For several weeks, the couple reconnected, often sitting outside in the quiet. One afternoon, Sue snapped a picture of them in a swinging double chair that staff had pulled into the sunlight. Melanie’s hand was wrapped over Jerry’s in the autumn chill.
An odd cough
It was on the night of Oct. 29 that staffers said they heard the first cough — more like an odd clearing of the throat.
Dornan was sitting at the kitchen table; her son and assistant manager, Chris, was making dinner at the stove. One of the ladies in the living room cleared her throat. And then again.
When you spend every day with your clients, you know their sounds and habits.
She and her son looked at each other.
“I said, ‘Let’s get them isolated. Isolate now. Nobody’s coming in and out — no therapy, nothing.’”
Tests ultimately confirmed COVID in seven of the nine residents and eight of 10 staff. Dornan said she too “was down” for days with “a hard cough, headache, and real bad fatigue.”
Jerry Zeiger was hit hard. It also began with the odd throat-clearing.
The man who had head-butted staff in his deepest confusion had been weakened by a series of mini-strokes. He was losing the ability to swallow. Breathing grew difficult. His oxygen levels dropped.
He was dying, Sue Dornan said, but “COVID hurried the process.”
Which is what brought Melanie to Jerry’s window that Wednesday, Veterans Day.
She stepped out of her car.
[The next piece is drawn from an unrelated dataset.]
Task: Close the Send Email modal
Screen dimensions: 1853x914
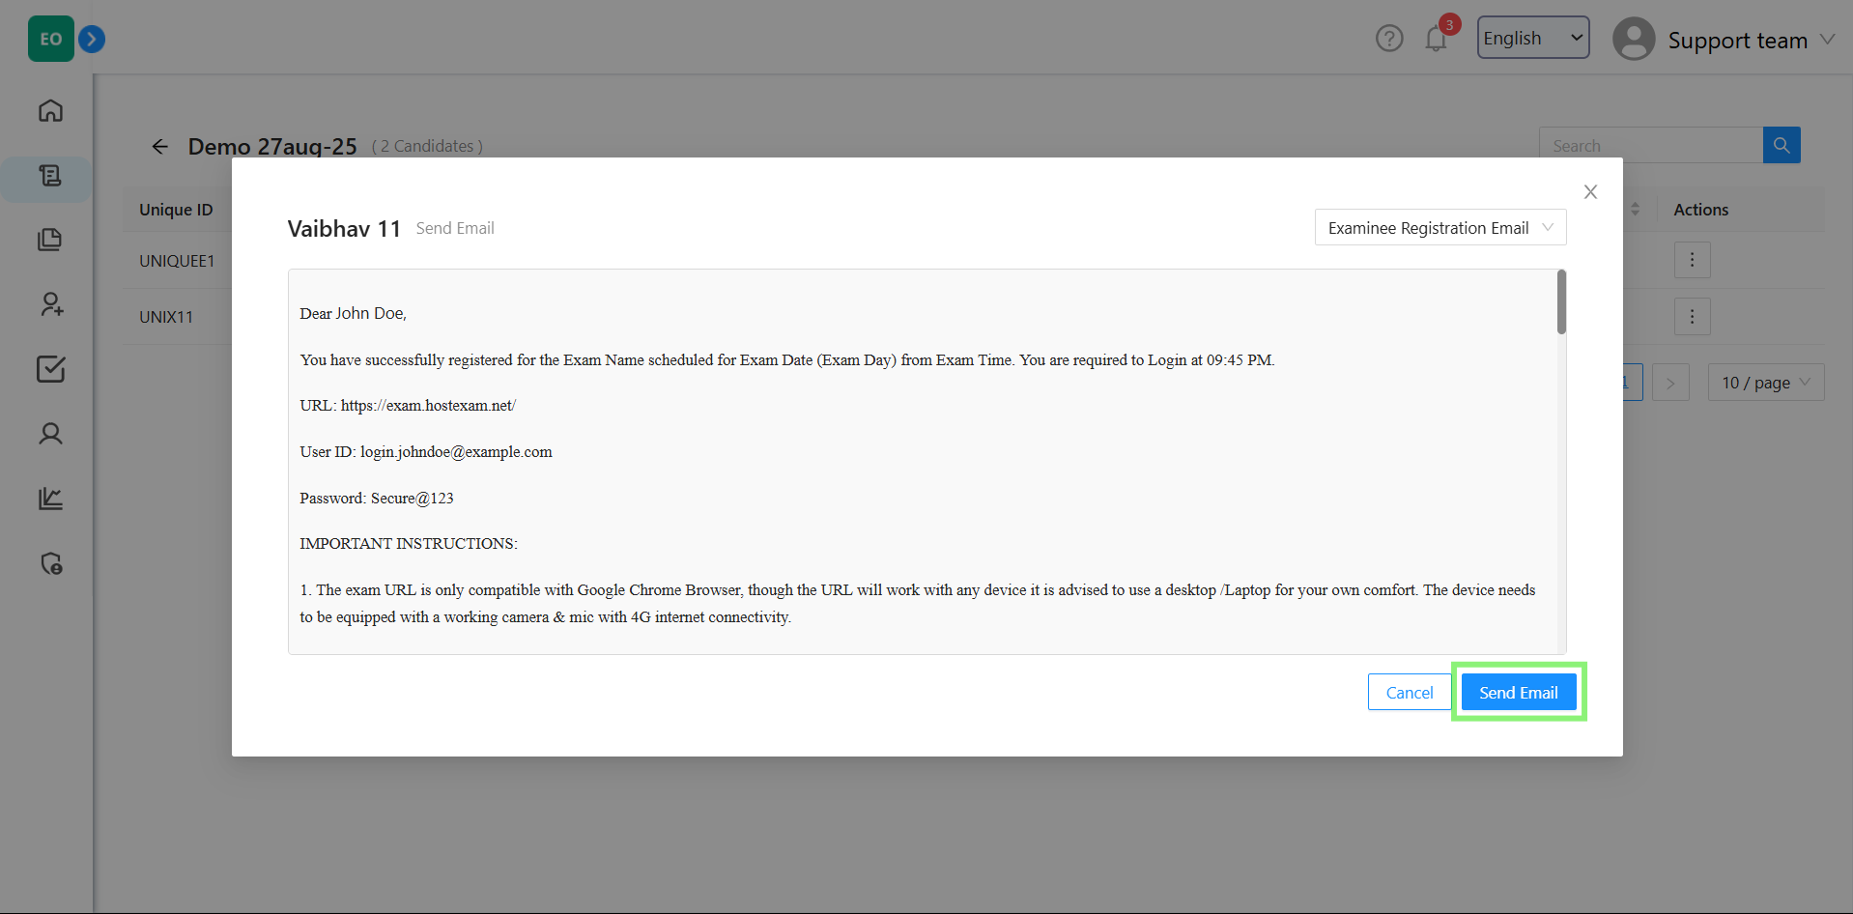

Dornan — in a smock, mask and face shield — met her and handed Melanie a glass block onto which had been etched the snapshot of the couple in the sun.
Melanie stepped onto the ladder to whisper to Jerry.
It was time
Two days later, Melanie was at the tiny home she purchased in Portage so she could be closer to her husband. It was Friday.
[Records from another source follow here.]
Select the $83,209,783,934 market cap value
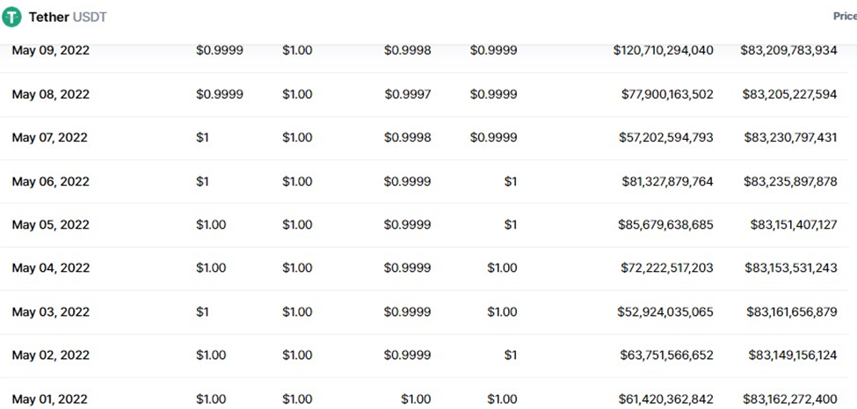Viewport: 857px width, 409px height. pyautogui.click(x=789, y=51)

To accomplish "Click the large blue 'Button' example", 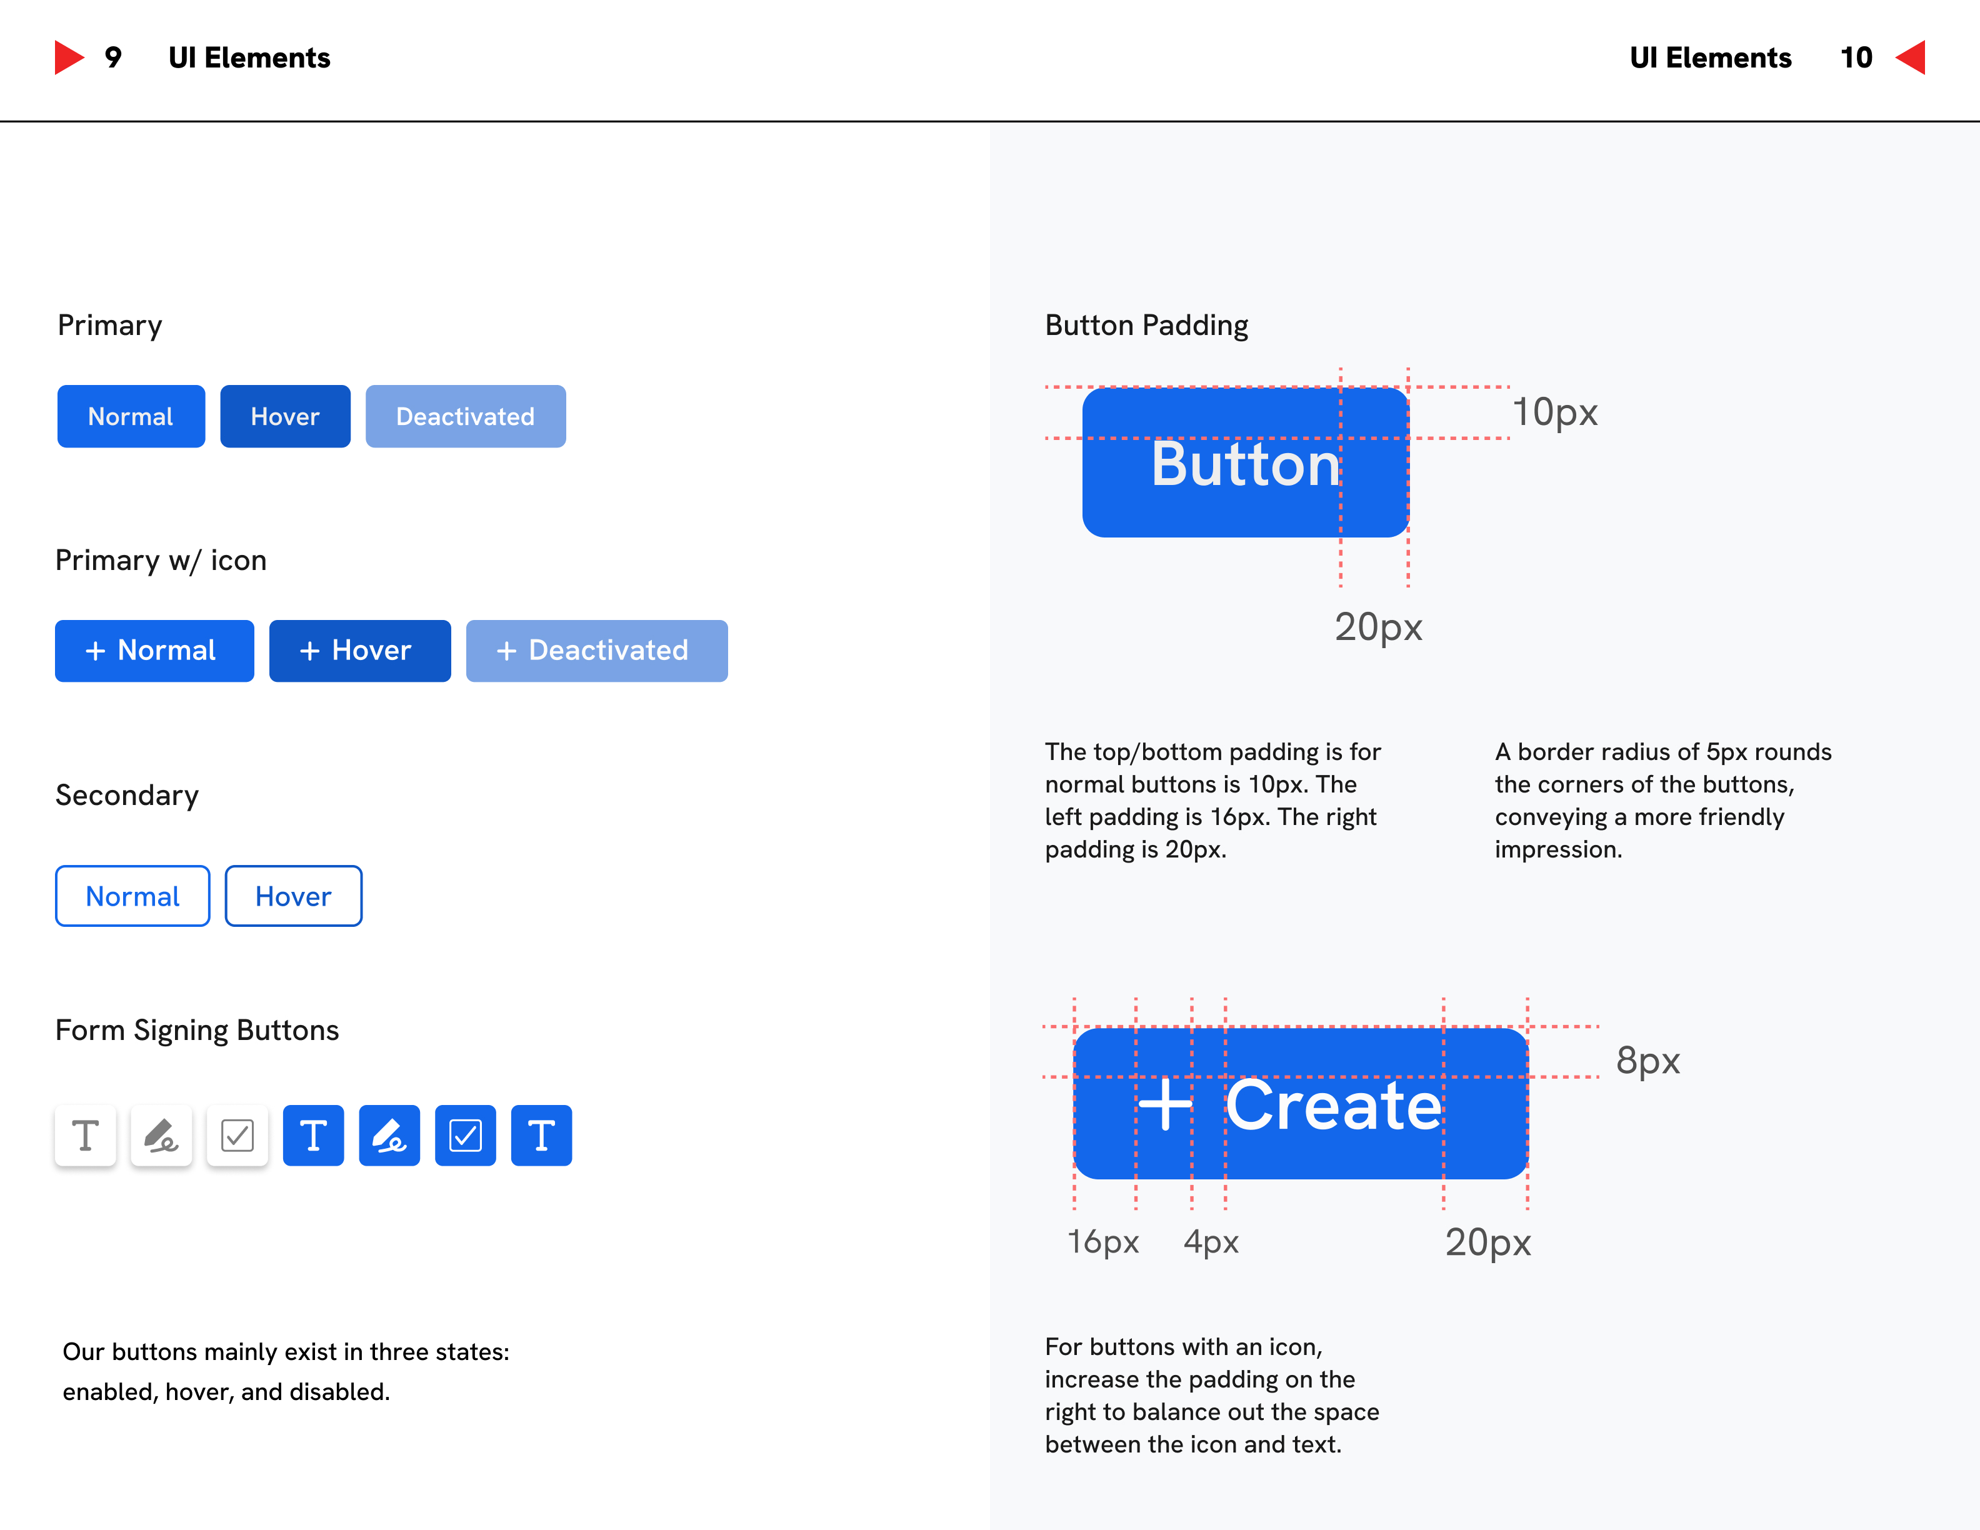I will pos(1245,462).
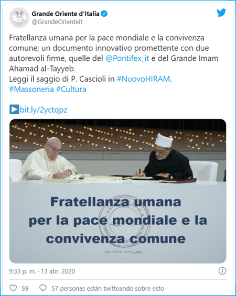Open the tweet info circle icon

(222, 271)
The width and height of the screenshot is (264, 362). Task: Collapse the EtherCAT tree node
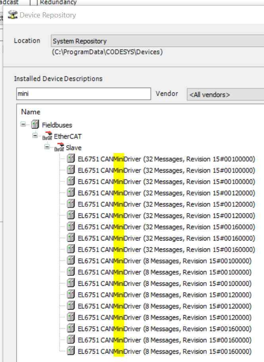click(35, 136)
She was just getting ready to drive to see Jerry when the phone rang.
It was Sue. And it was time. Now.
Across the city, Dornan held her phone to Jerry’s ear as his breathing hollowed out. Jazz — his favorite music — played softly in the background.
Through the phone in Sue’s hand, Melanie — sitting in her tidy home office with her Bible open at her desk — told Jerry once more that she loved him.
And then he was gone.
Sue glanced at the clock in the room. It was 2:25 p.m.
“We kept it out for eight months, but when it hit, it hit nearly everyone,” Dornan would say later of the virus. Two other residents would die after testing positive. “You see the havoc it wreaks.”
In the hours after Jerry’s death, Melanie’s phone rang. A niece stopped by. Melanie searched through neat stacks of paper for documents she wanted for the funeral home, including Jerry’s military record.
And she turned to her faith.
She’s grateful for the last month God gave them to be together. And she believes her decision to stay apart from Jerry was his, as much as her own.
“I could have made the decision to be there (on his final days)” she said. “Sue would have allowed me. But it was me who chose not to.
“When Jerry and I got married, we wrote our own vows and we truly became one … When I make decisions, when I’m contemplating, I am considering his opinion, too.”
Jerry, she says, would not want her to risk getting an infection.
But that doesn’t make the guilt any easier.
“I wanted to hold him,” she says. “I wanted to be there for him.”
In the end, it was as she feared. COVID won. Her husband — “My big marine,” as Melanie called him — died without his hands in hers.
Bridge reporter Mike Wilkinson contributed to this report.